==== INFORMATION ====

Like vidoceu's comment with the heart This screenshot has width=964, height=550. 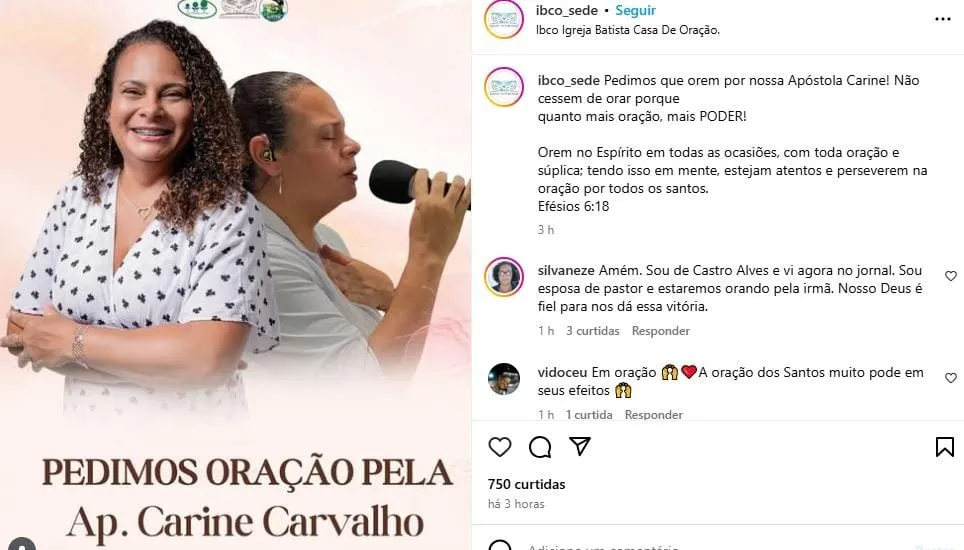pyautogui.click(x=950, y=378)

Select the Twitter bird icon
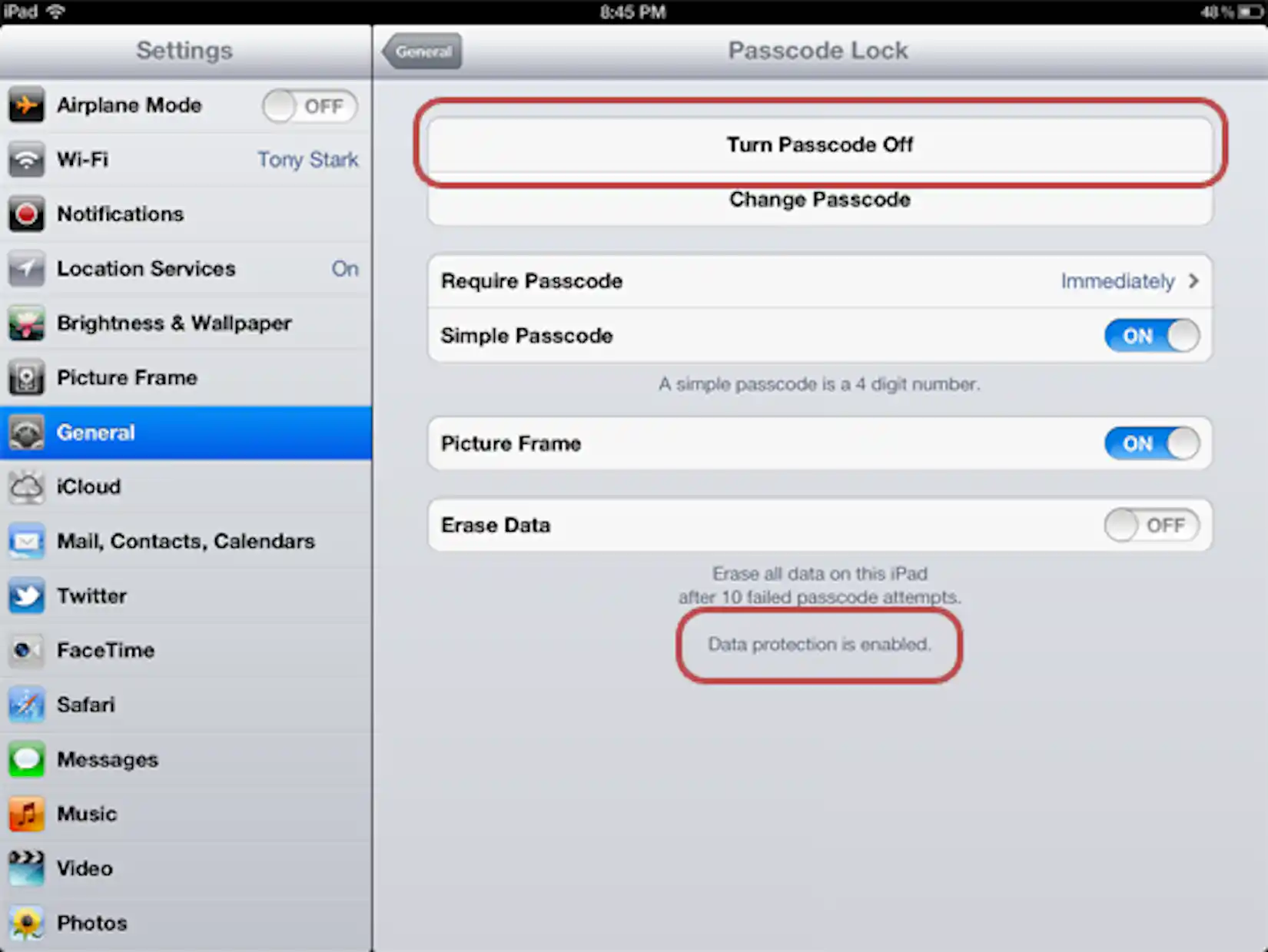(26, 596)
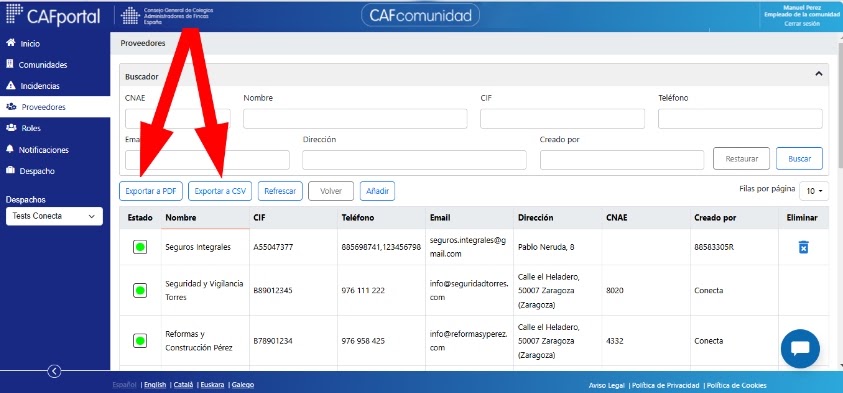Click the Exportar a PDF button
This screenshot has width=843, height=393.
(151, 191)
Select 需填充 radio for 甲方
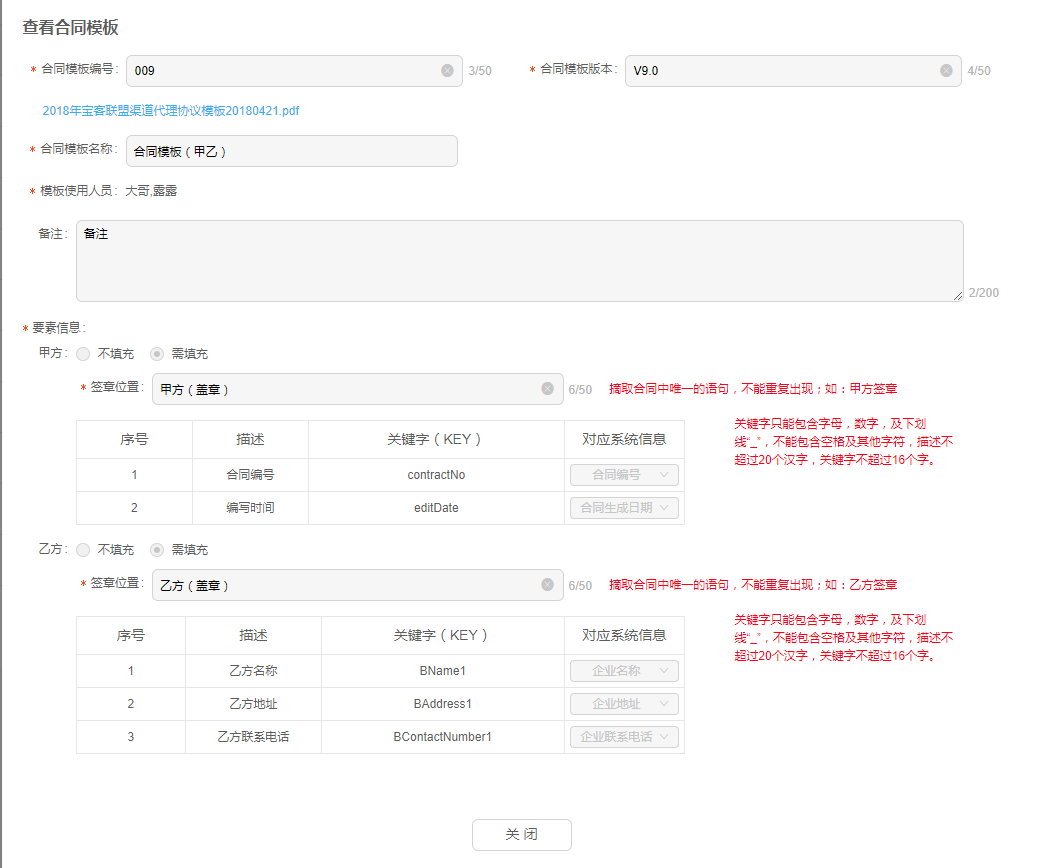 157,354
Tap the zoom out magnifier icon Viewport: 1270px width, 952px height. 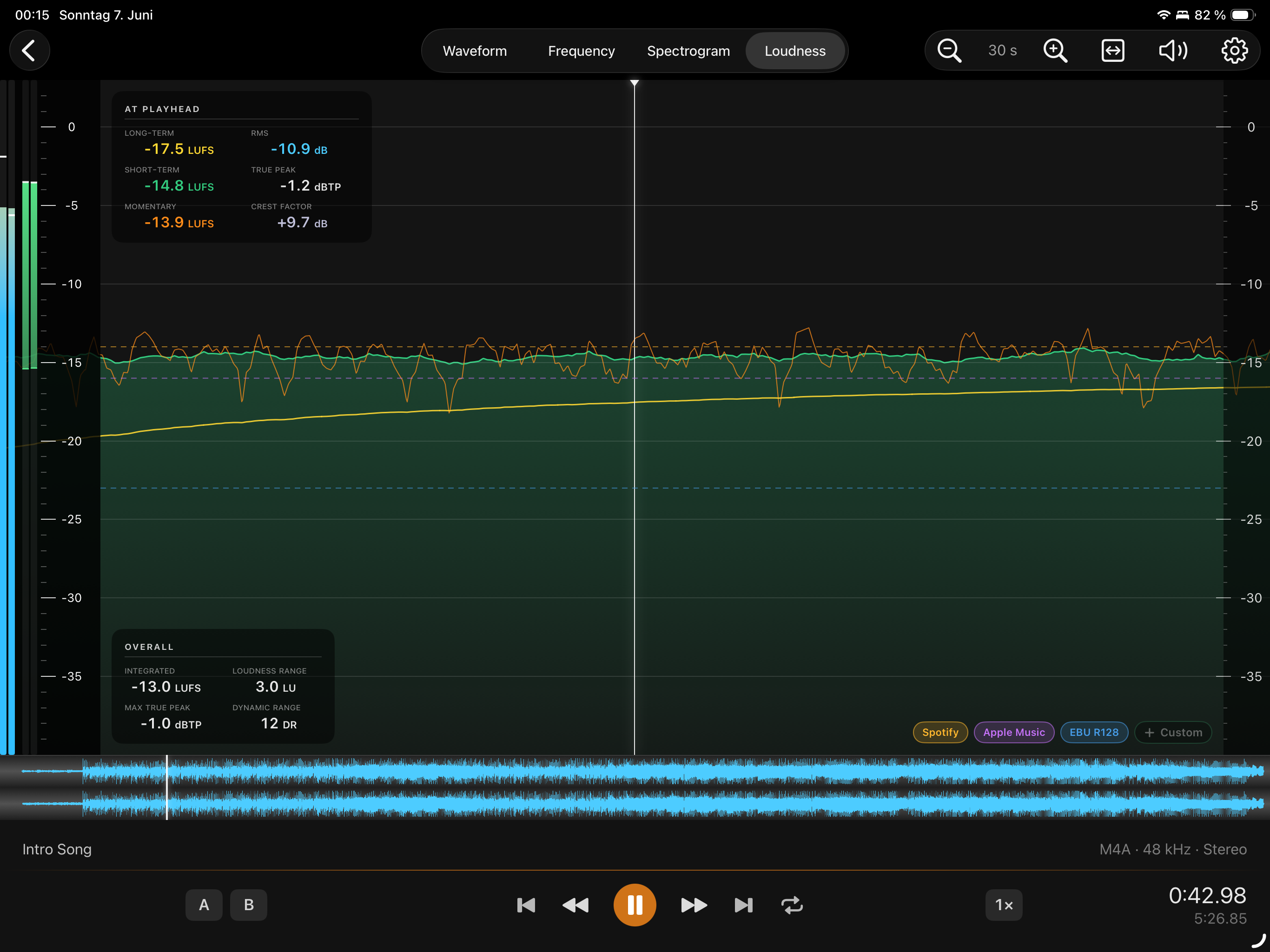[949, 51]
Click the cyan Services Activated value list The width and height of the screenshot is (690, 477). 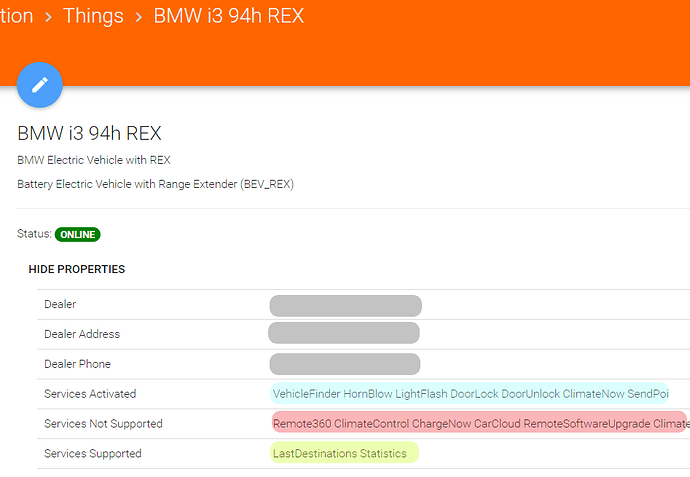[470, 394]
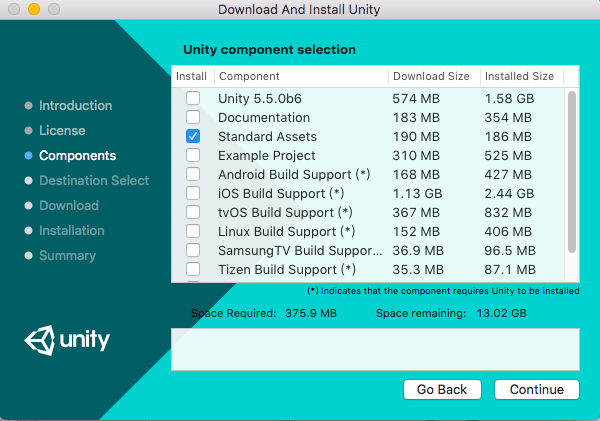Viewport: 600px width, 421px height.
Task: Tick the Tizen Build Support checkbox
Action: click(x=193, y=269)
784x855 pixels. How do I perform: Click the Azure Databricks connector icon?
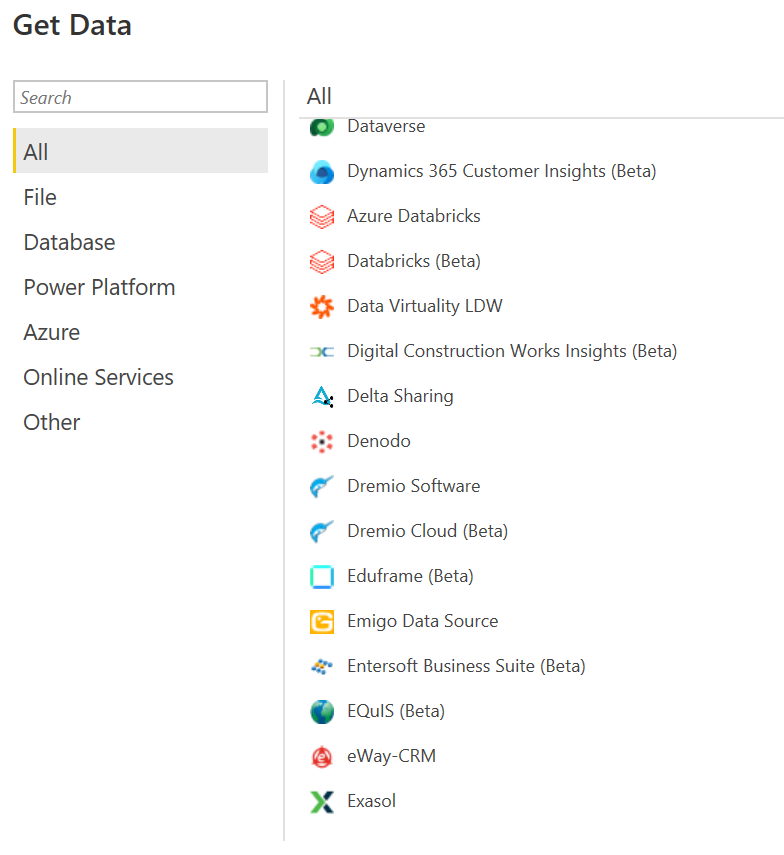coord(322,216)
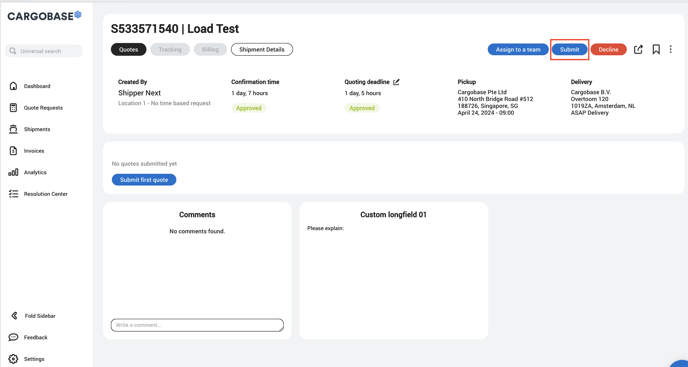This screenshot has width=688, height=367.
Task: Click the Submit first quote button
Action: pyautogui.click(x=144, y=180)
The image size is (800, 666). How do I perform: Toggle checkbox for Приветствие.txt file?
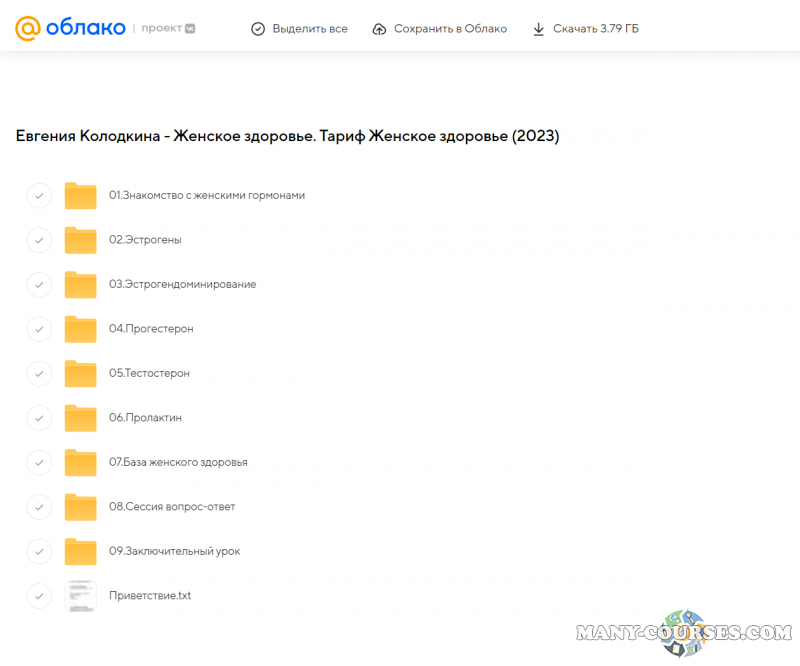pyautogui.click(x=39, y=596)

====

> [WORK INSTRUCTION]:
From the line containing "The image size" to the final line above, both included, transcribe every line exactly and leave all pictures out.

> [EXPECTED ANSWER]:
The image size is (800, 666). How do I perform: Toggle checkbox for Приветствие.txt file?
pyautogui.click(x=39, y=596)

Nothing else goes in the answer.